A positive integer may be expressed as a sum of different prime numbers (primes), in one way or another. Given two positive integers n and k, you should count the number of ways to express n as a sum of k different primes. Here, two ways are considered to be the same if they sum up the same set of the primes. For example, 8 can be expressed as 3 + 5 and 5 + 3 but they are not distinguished.

When n and k are 24 and 3 respectively, the answer is two because there are two sets {2, 3, 19} and {2, 5, 17} whose sums are equal to 24. There are no other sets of three primes that sum up to 24. For n = 24 and k = 2, the answer is three, because there are three sets {5, 19}, {7, 17} and {11, 13}. For n = 2 and k = 1, the answer is one, because there is only one set {2} whose sum is 2. For n = 1 and k = 1, the answer is zero. As 1 is not a prime, you shouldn't count {1}. For n = 4 and k = 2, the answer is zero, because there are no sets of two different primes whose sums are 4.
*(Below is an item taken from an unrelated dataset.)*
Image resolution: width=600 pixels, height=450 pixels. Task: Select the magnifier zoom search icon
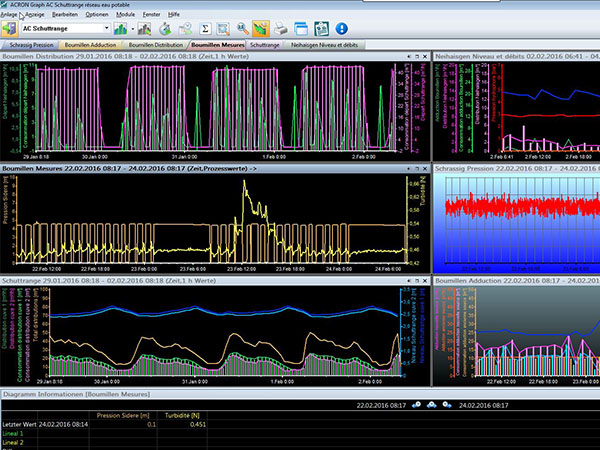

Your job is to write a program that reports the number of such ways for the given n and k.

Input

The input is a sequence of datasets followed by a line containing two zeros separated by a space. A dataset is a line containing two positive integers n and k separated by a space. You may assume that n<=1120 and k<=14.

Output

The output should be composed of lines, each corresponding to an input dataset. An output line should contain one non-negative integer indicating the number of ways for n and k specified in the corresponding dataset. You may assume that it is less than 231.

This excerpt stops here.